Kasikorn Research Center (K-Research) has revised its total loan growth forecast for the banking sector in 2024, lowering it to 1.5% from a previous estimate of 2.5-3.5%.
This adjustment is mainly due to borrowers’ diminished capacity to secure credit, which correlates with slower economic growth.
In its updated report released on Tuesday, K-Research predicts that banks’ lending growth this year will be primarily driven by business loans, which are now anticipated to grow by 1.5%, up from the earlier forecast of 0.9-1.7%. Conversely, consumer loans are expected to experience minimal growth, rising only by 0.3%, down from a previous projection of 3-3.7%.
Auto hire-purchase loans are expected to decline by 5.5% this year, a notable reduction from the earlier forecast of 1-2% growth.
However, other consumer loan products, such as mortgages, credit cards, and personal loans, are projected to see growth rates of 1.2%, 2.2%, and 3%, respectively, according to the research firm.
Kanjana Chockpisansin, head of banking and financial sector research at K-Research, noted that Thai banks have recorded weak loan growth this year, reflecting the sluggish economy and high levels of household debt in the country.
The downgrade is largely due to a slowdown in retail loan growth, which constitutes 36.8% of the industry’s total outstanding loans. This decline is primarily driven by auto loans, which are set to shrink for the second consecutive year, she added.

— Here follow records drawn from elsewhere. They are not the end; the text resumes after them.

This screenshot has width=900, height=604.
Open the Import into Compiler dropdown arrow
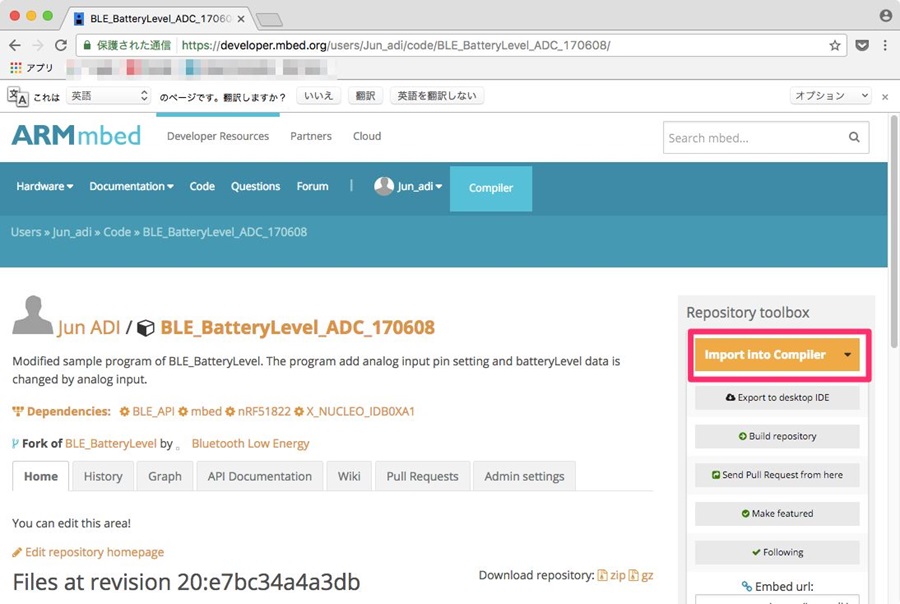point(846,355)
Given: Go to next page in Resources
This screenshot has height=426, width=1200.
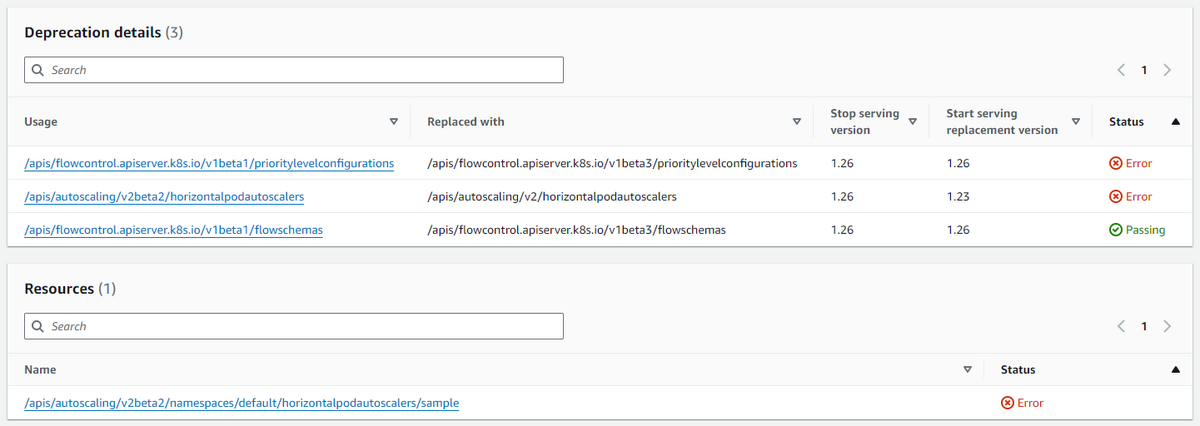Looking at the screenshot, I should (x=1167, y=326).
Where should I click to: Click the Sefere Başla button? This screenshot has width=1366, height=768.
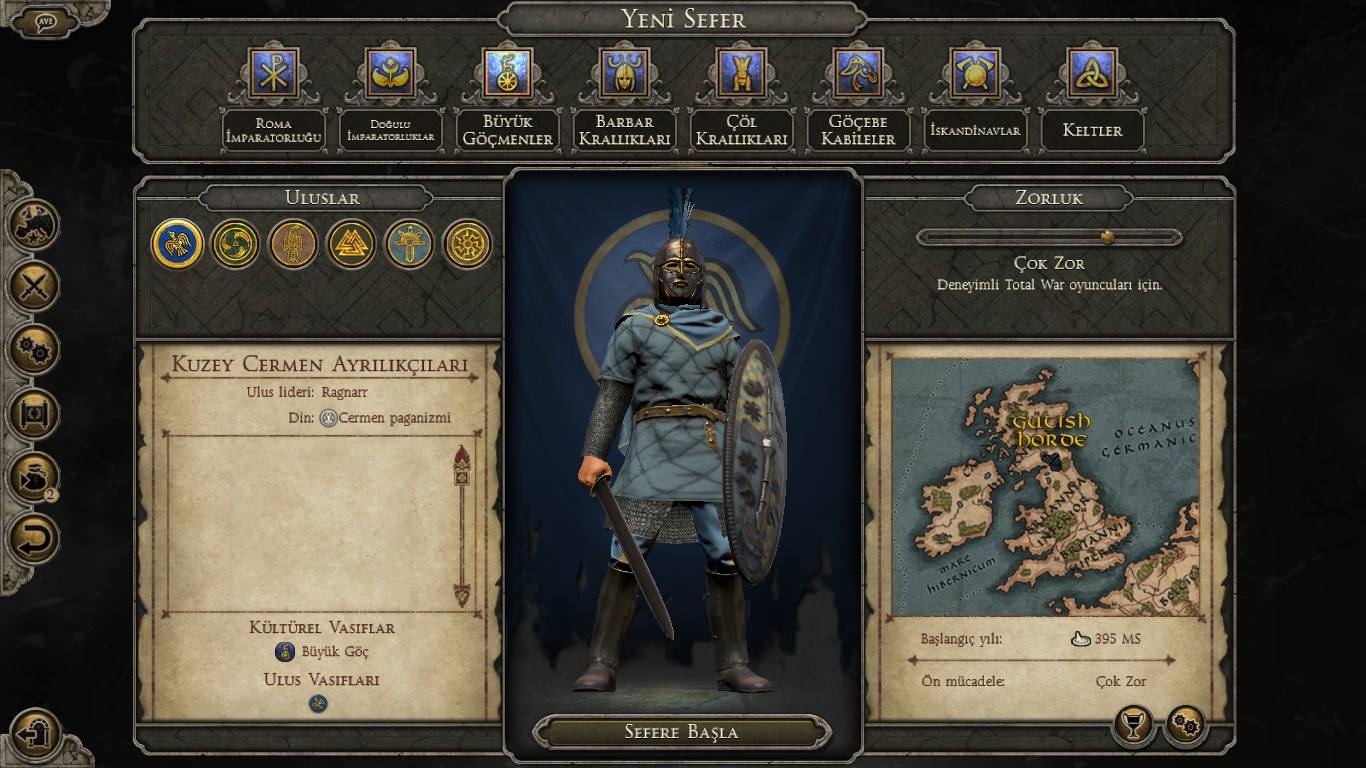point(682,732)
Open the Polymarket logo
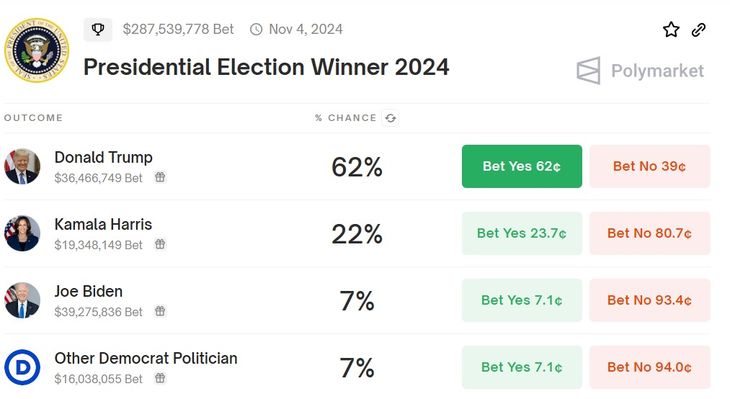The width and height of the screenshot is (730, 399). coord(640,71)
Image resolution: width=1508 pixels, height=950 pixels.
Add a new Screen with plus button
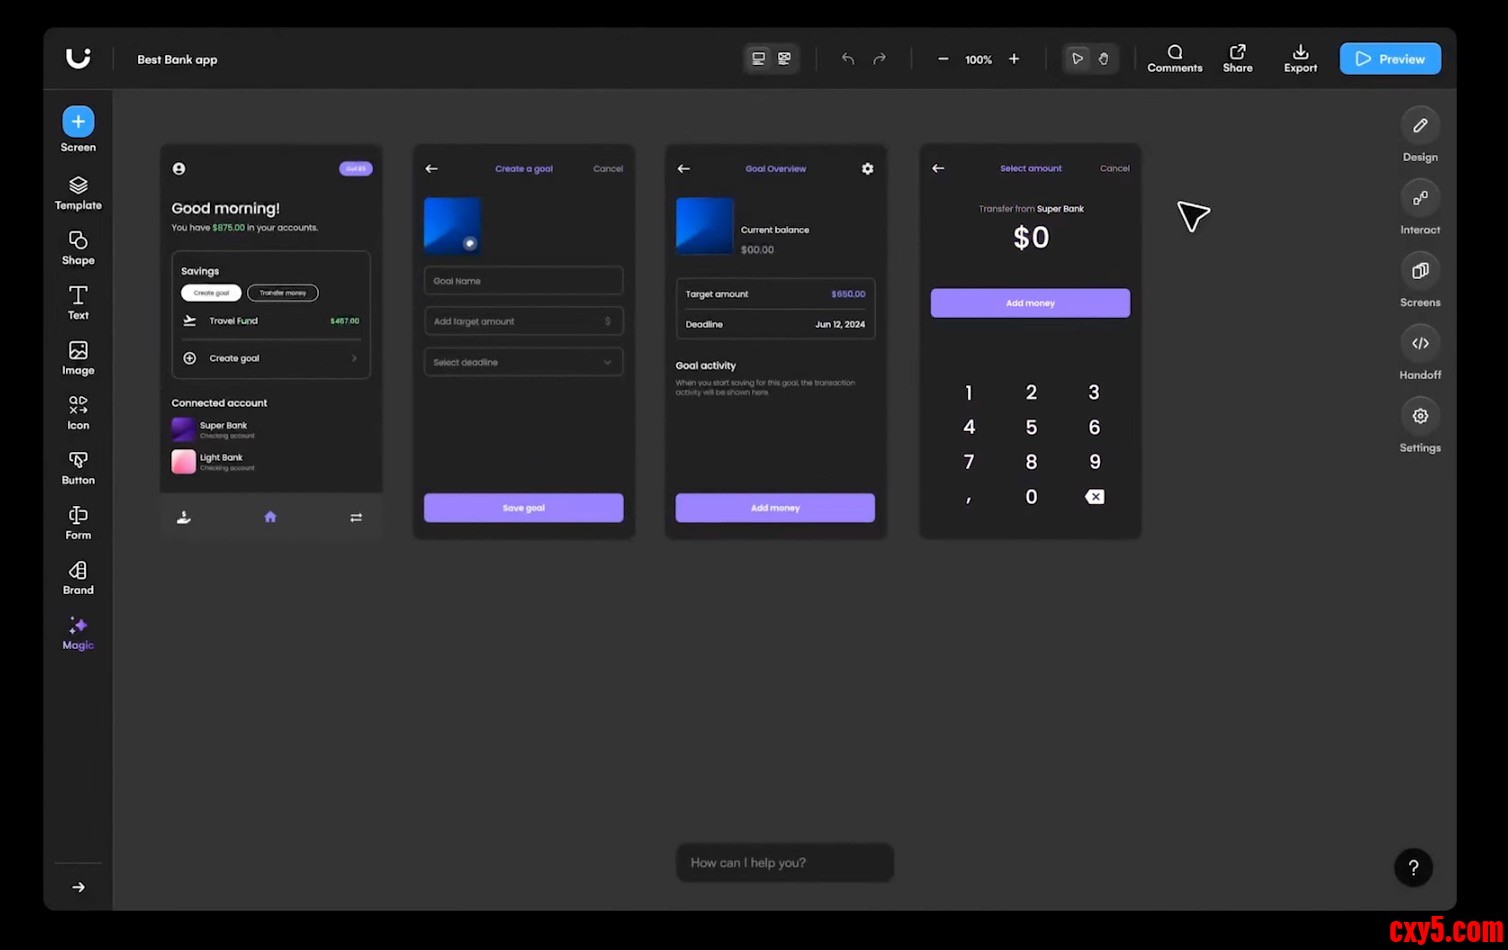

Demand for auto loans during the first half of this year fell short of expectations, and this trend is anticipated to persist in the latter half. A price war in the automotive sector, particularly among Chinese battery electric vehicle (EV) brands, has led consumers to delay purchasing decisions as they wait for reduced EV prices.
“Weaker debt repayment abilities within the household sector are another critical factor contributing to the drop in consumer loan growth this year. Buyers of internal combustion engine vehicles and individuals considering properties priced between 3-5 million baht are facing higher loan rejection rates,” Ms. Kanjana explained.
Thailand’s escalating household debt is expected to further limit consumer access to loans, especially for major purchases like vehicles and homes. K-Research forecasts that the household debt-to-GDP ratio will slightly decrease to 90.7% this year from 91.4% last year, in light of anticipated GDP growth.
Ms. Kanjana stated that banks’ more stringent lending criteria, as a response to increased credit risk among both retail and business borrowers, will further restrict new loan approvals.
In the second quarter, total outstanding loans within the banking sector decreased by 0.2% year-on-year. Specifically, business loans fell by 1.3%, while consumer loans dropped by 0.03%. Meanwhile, government loans and business loans experienced higher repayment rates, according to K-Research.